# Texte du document

Respect des principes du code mondial antidopage

Le ministre de la ville, de la jeunesse et des sports et le secrétaire d’État chargé des sports ont présenté une ordonnance relative aux mesures relevant du domaine de la loi nécessaires pour assurer le respect des principes du code mondial antidopage.
 
Cette ordonnance, prise sur le fondement de la loi n° 2014-1663 du 30 décembre 2014 habilitant le Gouvernement à prendre les mesures relevant du domaine de la loi nécessaires pour assurer dans le droit interne le respect des principes du code mondial antidopage, a pour objet d’assurer le respect par la France de ses engagements internationaux et de contribuer à une lutte plus efficace contre le dopage à l’échelon national et international.
 
A cet effet, l’ordonnance vise à améliorer la coopération internationale en matière de lutte contre le dopage et à faciliter les signalements en cas de manquements aux règles antidopage.

# Données fournies
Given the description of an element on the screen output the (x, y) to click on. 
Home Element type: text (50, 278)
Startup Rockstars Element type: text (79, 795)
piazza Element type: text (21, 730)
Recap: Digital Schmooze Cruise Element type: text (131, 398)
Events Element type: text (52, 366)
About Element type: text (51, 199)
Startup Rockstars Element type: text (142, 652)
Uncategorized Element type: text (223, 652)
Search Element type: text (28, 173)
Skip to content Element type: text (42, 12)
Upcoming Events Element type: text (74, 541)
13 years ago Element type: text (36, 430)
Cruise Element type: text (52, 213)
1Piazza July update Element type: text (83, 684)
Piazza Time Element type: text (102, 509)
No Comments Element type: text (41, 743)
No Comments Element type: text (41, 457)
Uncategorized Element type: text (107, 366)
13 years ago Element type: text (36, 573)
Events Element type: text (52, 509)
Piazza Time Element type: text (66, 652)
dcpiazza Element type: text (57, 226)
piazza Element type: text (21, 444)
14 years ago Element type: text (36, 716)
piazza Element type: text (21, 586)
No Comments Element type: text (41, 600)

# Actions à mener
**A)** Pour chacune des affirmations suivantes, dites si elle s'accorde avec le texte sur le code mondial antidopage, et citez les mots du texte qui tranchent. (i) L'ordonnance a été présentée par le ministre de la ville, de la jeunesse et des sports et par le secrétaire d'État chargé des sports. (ii) La loi d'habilitation date du 30 décembre 2015. (iii) L'ordonnance cherche à faciliter les signalements en cas de manquements aux règles antidopage.
**B)** Recopiez sans rien changer le passage du texte sur le code mondial antidopage qui va de « Le ministre de » jusqu'à « code mondial antidopage. » inclus.

# Réponses numérotées
**A)**
(i) Oui : « Le ministre de la ville, de la jeunesse et des sports et le secrétaire d’État chargé des sports ont présenté une ordonnance ».
(ii) Non : « la loi n° 2014-1663 du 30 décembre 2014 ».
(iii) Oui : « à faciliter les signalements en cas de manquements aux règles antidopage ».

**B)**
Le ministre de la ville, de la jeunesse et des sports et le secrétaire d’État chargé des sports ont présenté une ordonnance relative aux mesures relevant du domaine de la loi nécessaires pour assurer le respect des principes du code mondial antidopage.